Sorry, my friend, but you are wrong. The immigrants from the United States to the northern territory of Mexico, then called Tejas, were not illegal aliens. They were there at the invitation of first the Spanish, then the Mexican government.
The Spanish government was looking to develop the sparsely settled northern areas of its Mexican territory by giving land grants to immigrants who would move there. Approximately 3,400 land grant applications were made. The first accepted was to Stephen F. Austin, who arrived in 1822 with 300 immigrants from the U.S., who settled in the area between present-day Houston and Dallas.
When the Mexicans won their independence from Spain, the new government ratified the Spanish grants, including the one to Austin, confirming their status as legal immigrants.
In 1824, the Mexican government took things a step further with the General Colonization Law, granting one square league, 4,438 acres, of land to immigrants. A second league would be granted to those bringing cattle.
The Mexican law required all immigrants to practice Catholicism, learn Spanish, have a craft or useful profession and to report to the nearest Mexican authority for permission to settle. However, the new immigration law set no limits as to the number of people allowed in the country.
The floodgates opened and immigrants from the U.S. streamed into Mexico. Austin received a second grant to settle 100 families near Nacogdoches and then another to settle 800 families in the region. Many others, like Austin, were bringing in families by the hundreds.
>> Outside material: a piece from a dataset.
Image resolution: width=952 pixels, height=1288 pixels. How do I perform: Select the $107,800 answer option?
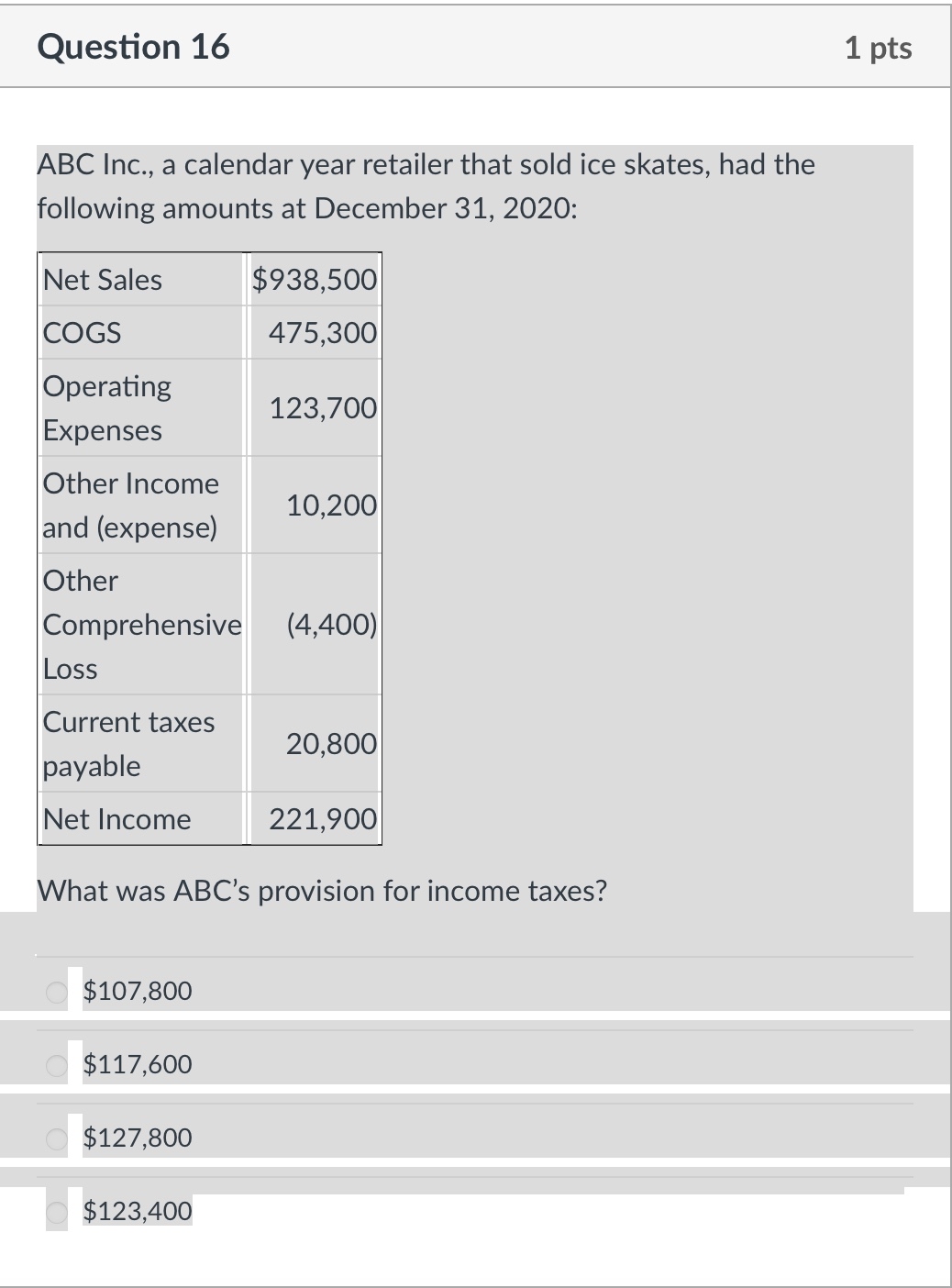(138, 991)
The government, the church and the native Mexicans were not ready for the onslaught and were overwhelmed.
Catholic priests scrambled to convert large groups of settlers, there were insufficient schools to teach Spanish and the government offices were few and far between. Many settlers became squatters while waiting for government approval that was needed to get the land they came for.
So overwhelmed were the government services that laws were passed to stem the flow of immigrants from the U.S.
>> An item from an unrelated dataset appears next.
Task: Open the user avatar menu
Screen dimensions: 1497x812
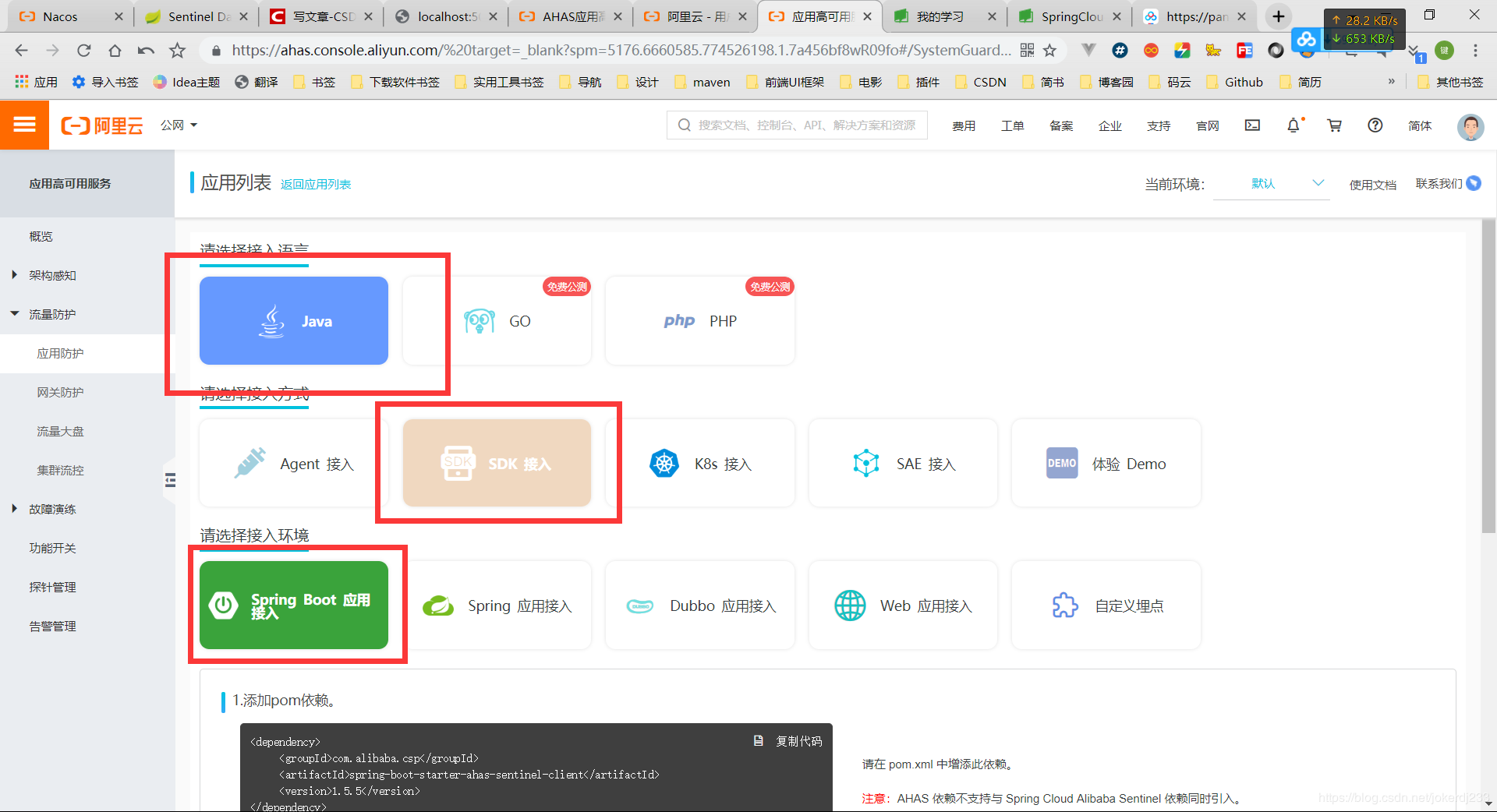Action: click(x=1470, y=126)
But it didn’t work. It was estimated that by 1834 there were more than 30,000 U.S. immigrants in Tejas compared to approximately 7,800 Mexicans.
One of the laws passed by the federal government was that colonies that did not have at least 150 inhabitants would be canceled. One of the affected colonies was the Nashville Company run by Sterling C. Robertson.
Robertson and his Nashville Company of 50 immigrants from Tennessee arrived at Fort Tenoxtitlan only a short time after the new laws restricting immigration had passed. Instead of sending the group back to the U.S., the garrison commander sent to the Mexican government for advice.
Three months later, word came back from the Mexican federal government ordering the immigrants to be expelled by the garrison commander. The commander ignored the federal government, and Robertson Colony became the equivalent of a modern sanctuary city.
When Antonio Lopez de Santa Anna became president of Mexico, his government attempted to address some of the Texans’ concerns.
Several immigration reforms were put into place, including changes that legalized Robertson Colony and establishing English as a second language. In addition, the possibility of Mexican statehood for Texas was being considered.
The immigrant population swelled to more than 46,500. Anglo Americans were appointed to positions of influence, and English-speaking communities grew into municipalities.
Many in the Mexican government begin to fear the loss of the Texas territory due to the large Anglo American population. They urged Santa Anna to seize power from the territories and states and centralize it within the federal government.
Santa Anna would eventually agree and we would be on the road to the Alamo. But, by Mexican law, the Anglo Americans were legal immigrants.